**Exercise directions:** Output the data below in full, character for character.

**Given data:**
Content starts

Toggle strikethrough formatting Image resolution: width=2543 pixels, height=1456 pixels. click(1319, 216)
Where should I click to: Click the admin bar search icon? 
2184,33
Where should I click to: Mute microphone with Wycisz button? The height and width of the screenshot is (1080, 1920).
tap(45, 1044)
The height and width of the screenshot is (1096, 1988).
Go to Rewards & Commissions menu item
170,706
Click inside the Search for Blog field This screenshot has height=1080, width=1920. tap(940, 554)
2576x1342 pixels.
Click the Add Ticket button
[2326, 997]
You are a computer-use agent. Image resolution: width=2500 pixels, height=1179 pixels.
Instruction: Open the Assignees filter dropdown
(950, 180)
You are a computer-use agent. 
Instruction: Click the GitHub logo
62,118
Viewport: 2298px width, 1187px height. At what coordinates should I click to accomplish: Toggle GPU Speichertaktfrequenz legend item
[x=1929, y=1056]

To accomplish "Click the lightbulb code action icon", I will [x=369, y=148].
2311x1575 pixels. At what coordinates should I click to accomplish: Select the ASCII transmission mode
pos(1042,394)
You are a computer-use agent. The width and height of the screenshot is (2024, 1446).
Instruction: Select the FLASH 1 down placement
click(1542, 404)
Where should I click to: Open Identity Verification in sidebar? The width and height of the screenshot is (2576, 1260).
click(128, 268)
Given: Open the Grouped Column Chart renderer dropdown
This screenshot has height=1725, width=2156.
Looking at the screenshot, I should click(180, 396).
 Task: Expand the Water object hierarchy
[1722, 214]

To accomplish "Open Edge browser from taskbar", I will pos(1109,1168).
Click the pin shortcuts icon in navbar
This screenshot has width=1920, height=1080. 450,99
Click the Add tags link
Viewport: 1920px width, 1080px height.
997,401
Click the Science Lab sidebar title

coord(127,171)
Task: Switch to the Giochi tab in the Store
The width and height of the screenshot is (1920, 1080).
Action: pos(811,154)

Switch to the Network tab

Content ends

**Solution for this task:**
Toggle strikethrough formatting Image resolution: width=2543 pixels, height=1456 pixels. click(1319, 216)
Where should I click to: Click the admin bar search icon? 
2184,33
Where should I click to: Mute microphone with Wycisz button? The height and width of the screenshot is (1080, 1920).
tap(45, 1044)
The height and width of the screenshot is (1096, 1988).
Go to Rewards & Commissions menu item
170,706
Click inside the Search for Blog field This screenshot has height=1080, width=1920. tap(940, 554)
2576x1342 pixels.
Click the Add Ticket button
[2326, 997]
You are a computer-use agent. Image resolution: width=2500 pixels, height=1179 pixels.
Instruction: Open the Assignees filter dropdown
(950, 180)
You are a computer-use agent. 
Instruction: Click the GitHub logo
62,118
Viewport: 2298px width, 1187px height. At what coordinates should I click to accomplish: Toggle GPU Speichertaktfrequenz legend item
[x=1929, y=1056]

To accomplish "Click the lightbulb code action icon", I will [x=369, y=148].
2311x1575 pixels. At what coordinates should I click to accomplish: Select the ASCII transmission mode
pos(1042,394)
You are a computer-use agent. The width and height of the screenshot is (2024, 1446).
Instruction: Select the FLASH 1 down placement
click(1542, 404)
Where should I click to: Open Identity Verification in sidebar? The width and height of the screenshot is (2576, 1260).
click(128, 268)
Given: Open the Grouped Column Chart renderer dropdown
This screenshot has height=1725, width=2156.
Looking at the screenshot, I should click(180, 396).
 Task: Expand the Water object hierarchy
[1722, 214]

To accomplish "Open Edge browser from taskbar", I will pos(1109,1168).
Click the pin shortcuts icon in navbar
This screenshot has width=1920, height=1080. 450,99
Click the Add tags link
Viewport: 1920px width, 1080px height.
997,401
Click the Science Lab sidebar title

coord(127,171)
Task: Switch to the Giochi tab in the Store
The width and height of the screenshot is (1920, 1080).
Action: pos(811,154)

Switch to the Network tab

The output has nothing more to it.